Catalent Pharma Solutions has launched its Development and Clinical Services unit. A new business segment dedicated to helping customers bring new pharmaceutical and biologic products to market, the unit will bring together Catalent’s analytical and science services and regulatory consulting services — formerly in its Sterile Technologies segment — with its clinical supply services business, formerly in its Packaging Services segment.
The new segment will build upon Catalent’s expertise and experience in supporting the development and testing of drugs and biologics through scientific, regulatory and clinical trial supply chain services, according to a company statement. For small molecule drugs, the company reports, Catalent's services extend from early steps of characterizing a drug molecule, to delivering drugs to the investigator site, on through to final submission of regulatory filings. For biologics, offerings include advanced bioanalytical services, the advanced GPEx technology and cell-line development services, biomanufacturing, and specialized cold chain distribution for clinical trial materials. The new segment provides global regulatory consulting and support, respiratory delivery formulation, development and manufacture and early phase injectables manufacture.

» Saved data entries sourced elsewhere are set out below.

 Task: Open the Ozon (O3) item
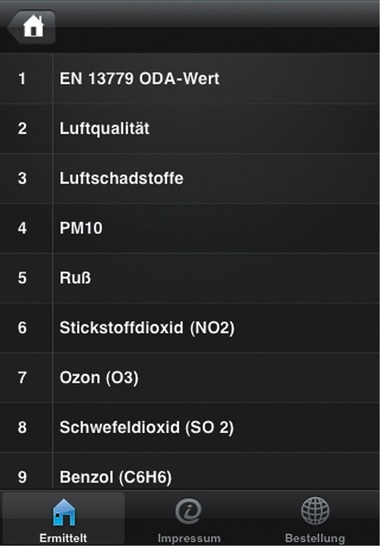coord(190,377)
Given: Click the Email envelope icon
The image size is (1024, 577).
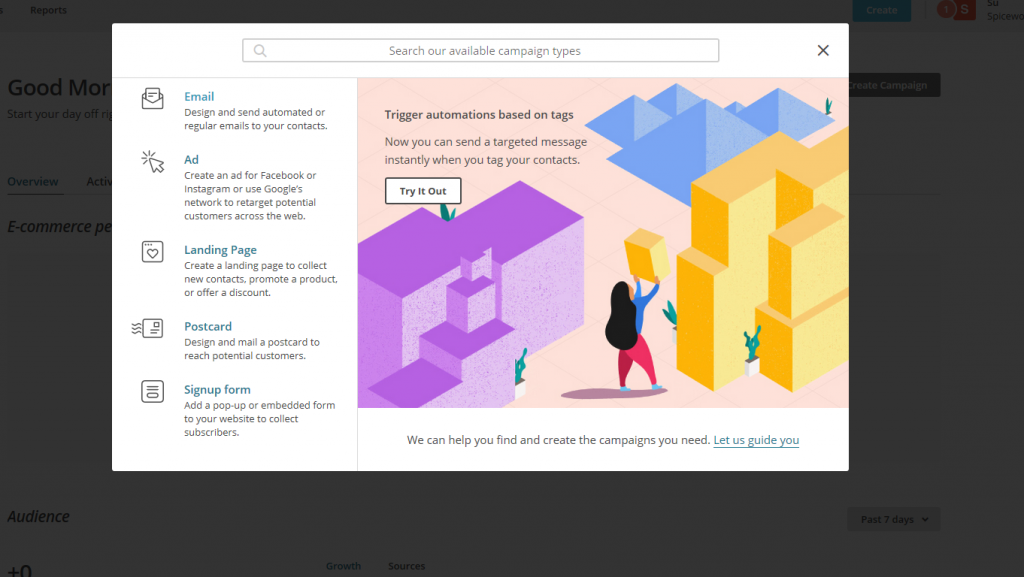Looking at the screenshot, I should [x=152, y=98].
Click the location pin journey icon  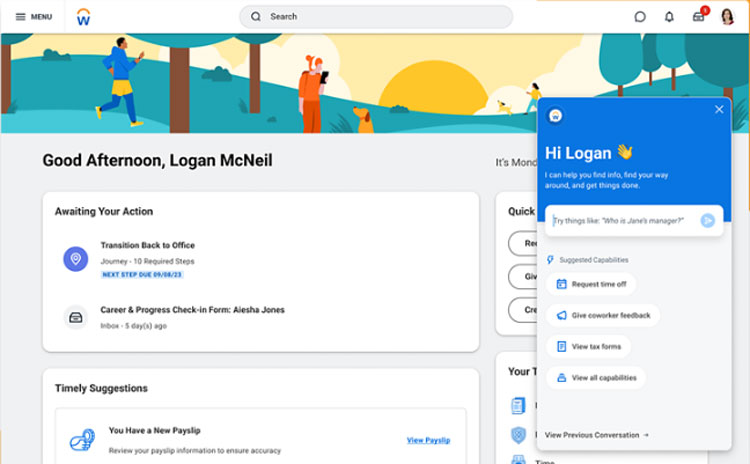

Scott Houlton has been named group president for the new segment, effective August 31. Mr. Houlton most recently served as the chief operating officer of Aptuit, Inc., and before that as president of Aptuit’s clinical packaging business. Prior to Aptuit, he held several leadership roles in the development service business of Quintiles Transnational, with prior experience at Cardinal Health and General Electric.
John Chiminski, president and chief executive officer of Catalent, remarked, “I expect the Development and Clinical Services segment to bring even more value to our customers through a sharpened focus and an integrated approach to solving the challenges our R&D customers face, and believe that this will result in significant new growth for the segment. As we have been involved in more than a third of NDAs and BLAs approved by the FDA in the last seven years, we know what it takes to bring a customer’s drug or biologic to market — each step of the way.”
He added, “I am also very pleased to welcome Scott to Catalent to lead this segment. He is experienced at driving growth, passionate about serving customers, and committed to operational excellence. I expect great things from Scott and the nearly 900 employees of this new segment.”